Endovascular embolization is the preferred treatment modality for spinal vascular malformations seen in HHT as the majority of type IVc fistulae in general are primarily treated endovascularly (80%).26 Techniques described in the literature include liquid adhesives (n-BCA), coil embolization, and balloon embolization.30 Flow-directed microcatheters are preferred as they allow for distal positioning at the site of the fistula. Embolization at the site of the fistula is essential to decrease the risk of development of future collaterals. Given the size of the venous varix at the point of the fistula, these cases often require deployment of multiple coils or high concentrations of glue in order to achieve complete occlusion. Special care must be taken to avoid reflux of the embolic agent as this could result in devastating consequences from spinal cord infarction as these lesions are supplied by anterior and/or posterior spinal arteries.
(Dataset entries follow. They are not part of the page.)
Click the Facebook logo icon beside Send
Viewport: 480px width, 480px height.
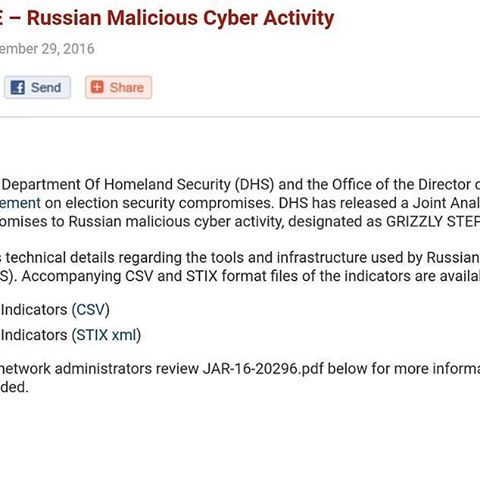[x=18, y=88]
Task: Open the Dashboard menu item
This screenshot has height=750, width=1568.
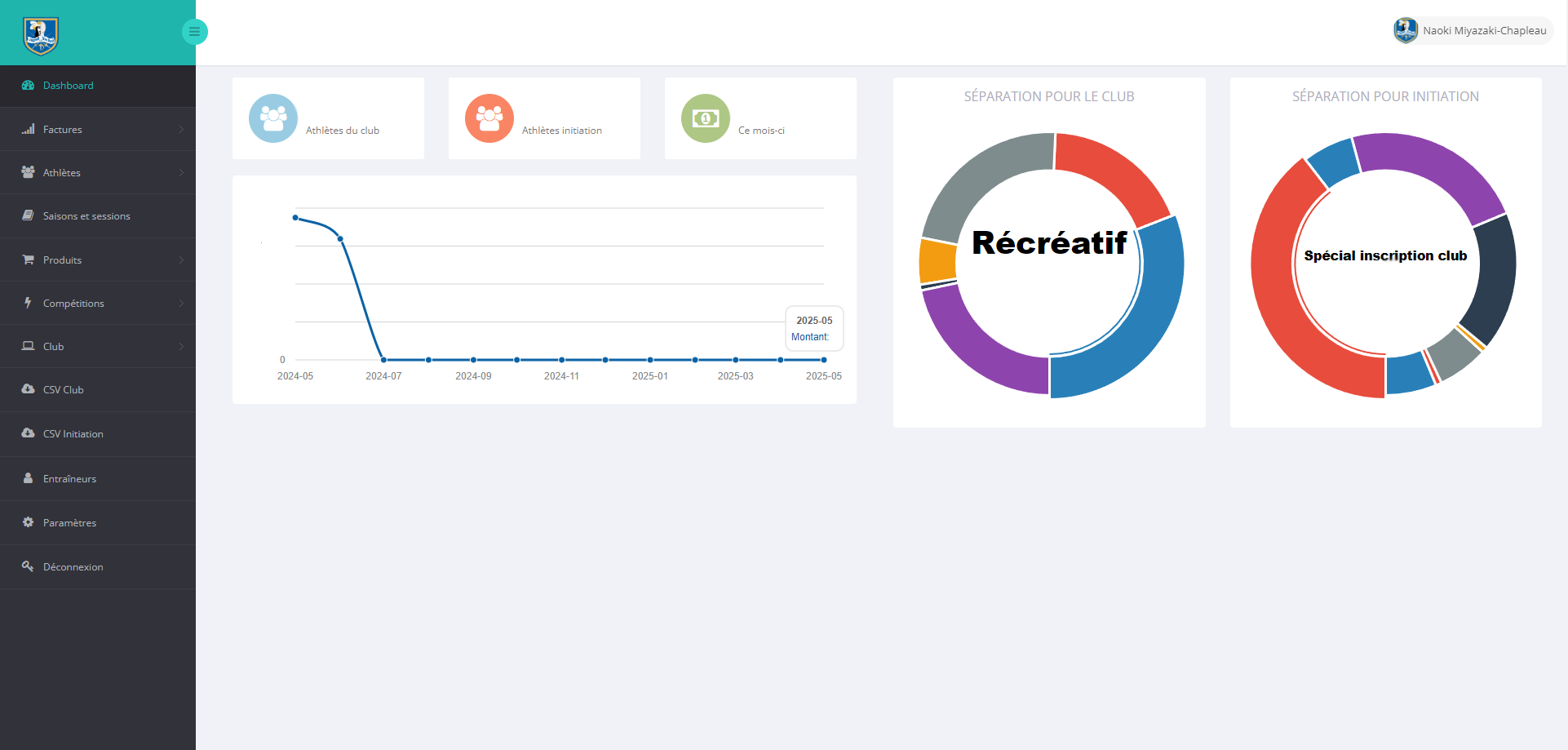Action: [69, 86]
Many authors have advocated the use of spinal cord monitoring, either electrophysiologic or chemical (amobarbital) in order to prevent the devastating complication of a spinal cord infarction.30 Following embolization, some authors also advocate the use of aggressive anticoagulation with a heparin drip, as in this case, in order to prevent thrombosis of the medullary arteries, or mass effect due to acute thrombosis of the large/giant venous varices.30 In general, the rate of angiographic or clinical improvement is over 70% and complications are rare.26
Conclusions
Our case report and systematic literature review of 26 HHT patients with spinal arteriovenous fistulae demonstrated a number of interesting findings. These patients generally presented with acute deficits and nearly 50% of patients had rupture of the fistula. All patients had perimedullary fistulae and in general the angioarchitecture of these lesions was complex. Both endovascular and surgical treatments appeared to be effective in treating these lesions, however it is clear that endovascular therapy has become the preferred treatment modality.
Declaration of conflicting interests
The authors declared no potential conflicts of interest with respect to the research, authorship, and/or publication of this article.
Funding
The authors received no financial support for the research, authorship, and/or publication of this article.